§ PASSAGE PROVIDED:

-=-=-=-=-

# Yu Nakajima Quit Speedcubing?



## CubesOfTheWorld (Jan 28, 2010)

It is official. The greatest speedcuber ever to live has quit. The speedcubing community is in such despair as they read this message. In the description of his new and probably last video it says,"Hey, I'm fine  I stopped "Speedcubing". And it isn't scheduled to be restarted. This is one cubing video. Please don't guess. I'm playing Monster Hunter. It's great. By the way, I cleared FF13." I know. it shocks me too. How do you feel?


----------



## Hyprul 9-ty2 (Jan 28, 2010)

Hmm, yes, how puzzling. Perhaps someone could share their theory as to why this is.


----------



## Stefan (Jan 28, 2010)

CubesOfTheWorld said:


> How do you feel?



I feel you need to be banned. Duplicate thread and... Puzzle Theory?????


----------



## dannyz0r (Jan 28, 2010)

It makes me feel like reading the other thread about it.


----------



## Edward (Jan 28, 2010)

He quit speedcubing, but maybe that means he'll pick up non cubic puzzles one day.

STAY POSITIVE MY FRIENDS.


----------



## waffle=ijm (Jan 28, 2010)

I feel like you need to read other threads.


----------



## cincyaviation (Jan 28, 2010)

i feel i made a thread that concerns this...
and he said he quit like, 6 months ago...


----------



## EmersonHerrmann (Jan 28, 2010)

I don't care, really, he can do whatever he wants. I have to admit that I like his hair, though


----------



## CubesOfTheWorld (Jan 28, 2010)

EmersonHerrmann said:


> I don't care, really, he can do whatever he wants. I have to admit that I like his hair, though



I like his hair too lol


----------



## masterofthebass (Jan 28, 2010)

I feel this thread is pointless in every way.


----------

-=-=-=-=-

§ RECORDS SUPPLIED:
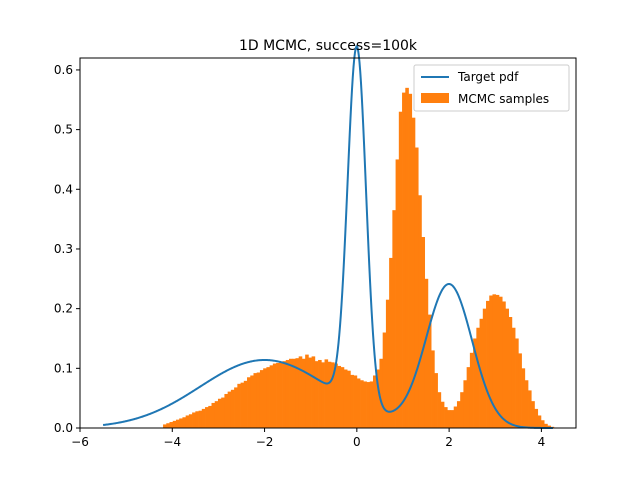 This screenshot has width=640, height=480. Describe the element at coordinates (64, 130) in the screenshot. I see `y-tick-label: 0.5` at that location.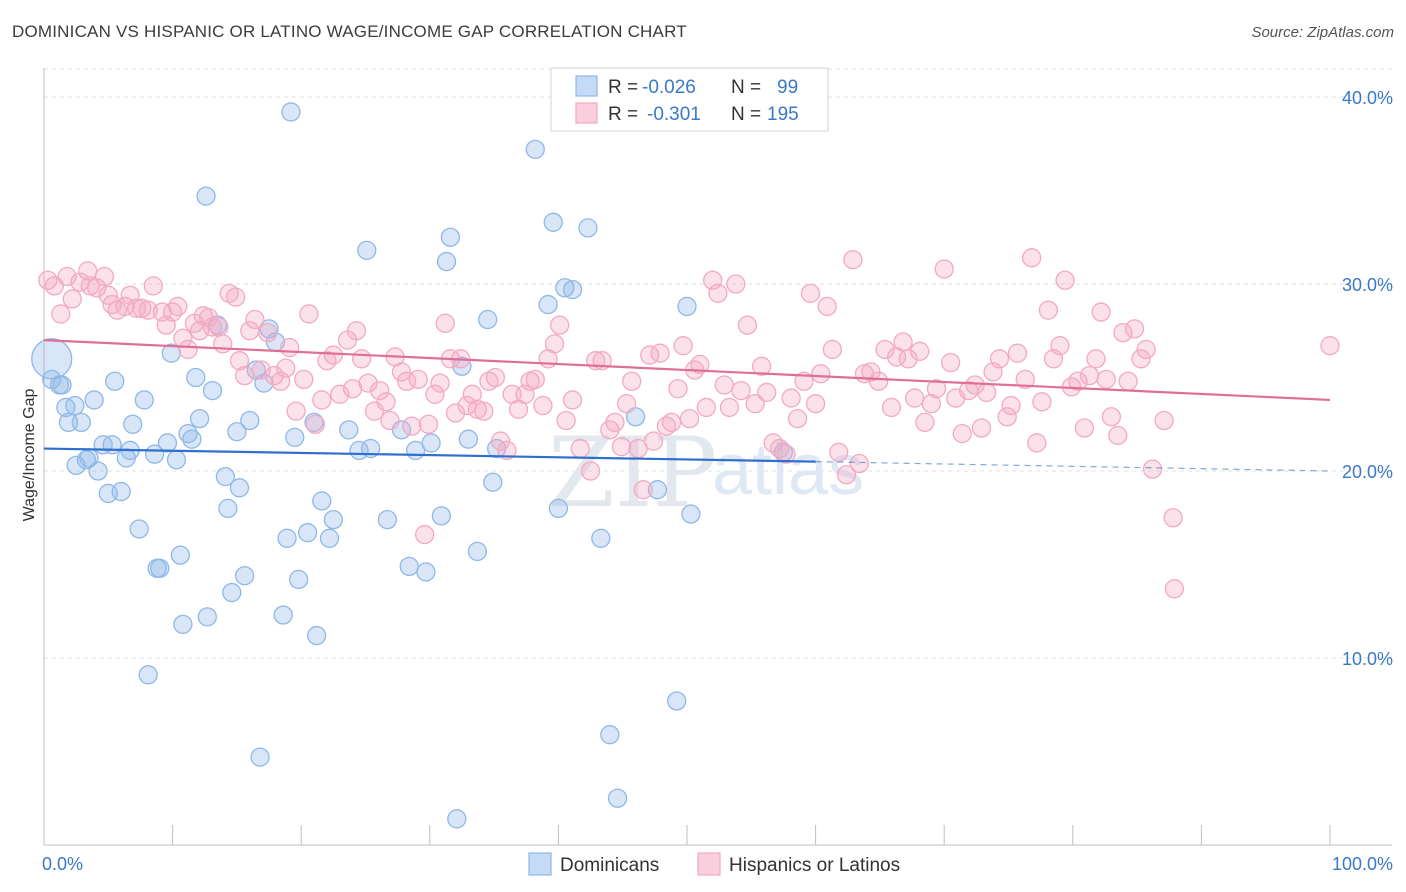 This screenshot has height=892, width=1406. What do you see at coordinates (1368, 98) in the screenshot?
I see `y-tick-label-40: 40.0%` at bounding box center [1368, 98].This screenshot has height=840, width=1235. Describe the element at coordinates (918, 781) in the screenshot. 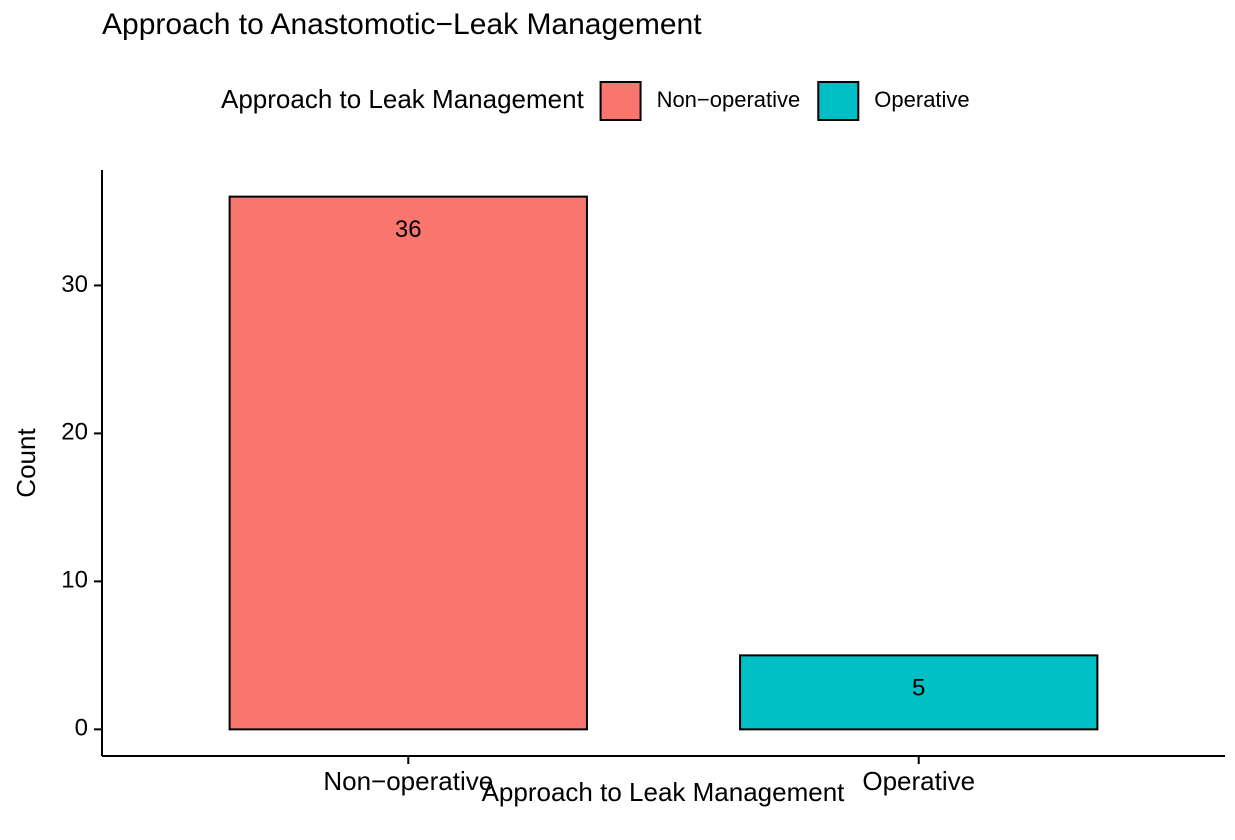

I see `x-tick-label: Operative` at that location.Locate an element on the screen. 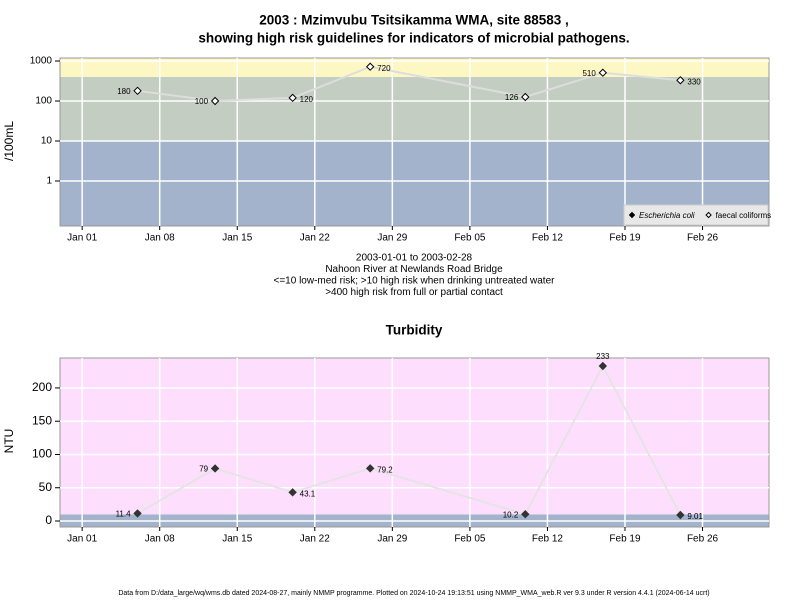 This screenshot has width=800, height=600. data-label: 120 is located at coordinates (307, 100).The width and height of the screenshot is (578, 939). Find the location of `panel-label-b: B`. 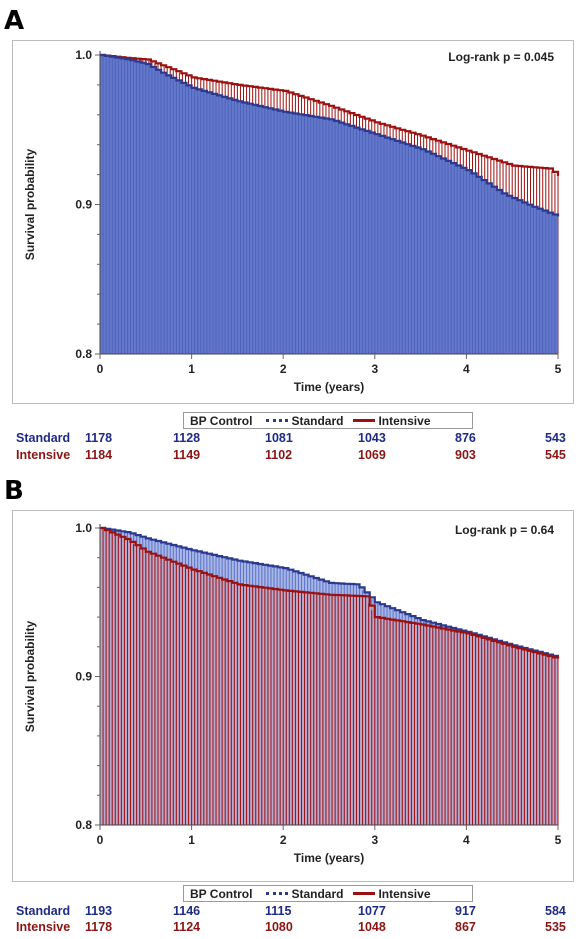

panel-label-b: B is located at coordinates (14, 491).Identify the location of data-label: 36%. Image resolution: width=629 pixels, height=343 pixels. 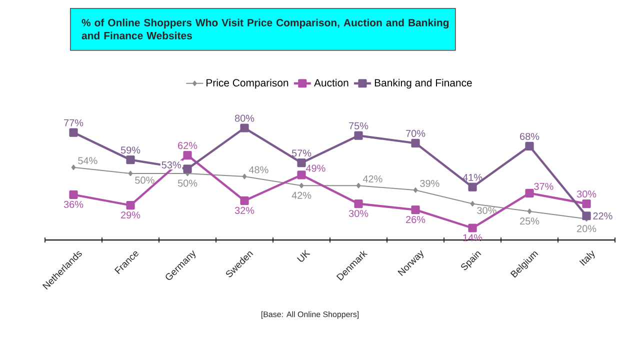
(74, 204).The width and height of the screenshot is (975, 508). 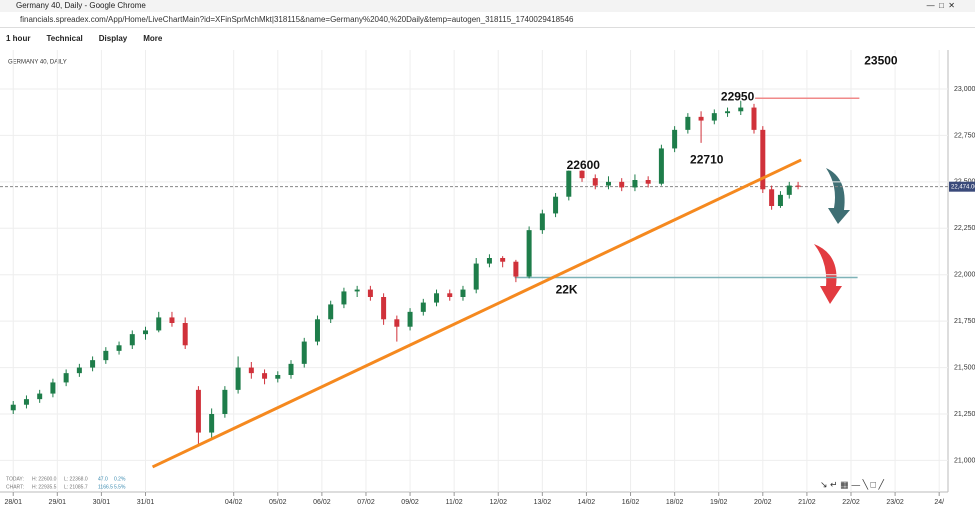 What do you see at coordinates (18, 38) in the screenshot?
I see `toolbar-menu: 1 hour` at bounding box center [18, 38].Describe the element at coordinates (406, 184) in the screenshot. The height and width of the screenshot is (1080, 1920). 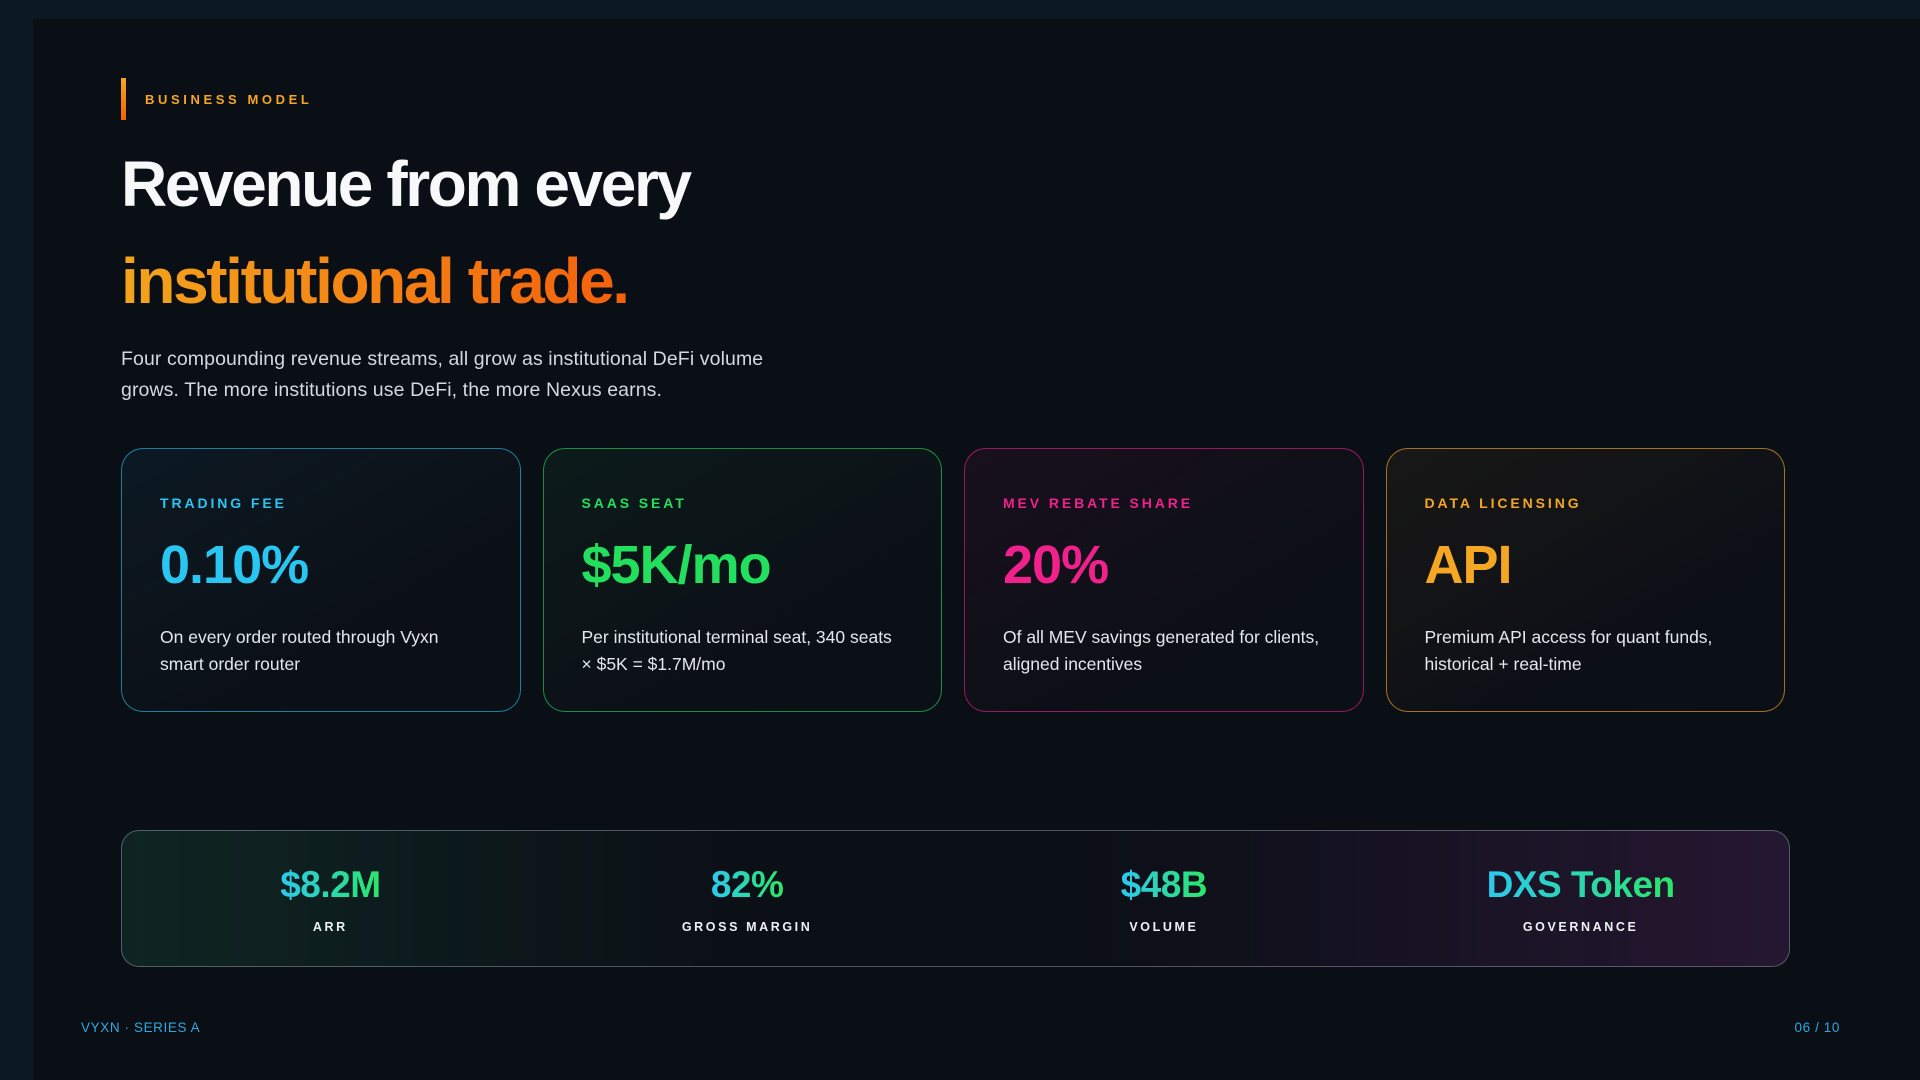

-=-=-=-=-

§ EXERCISE PROMPT: In the forum thread on Yu Nakajima quitting speedcubing, why does EmersonHerrmann say he does not care about the news? Answer in one to three sentences. The lines that come after the forum thread are not required for this work.

§ PROBLEM SOLUTION: EmersonHerrmann says he does not care because Yu Nakajima "can do whatever he wants." In other words, the decision to stop speedcubing is Nakajima's own to make.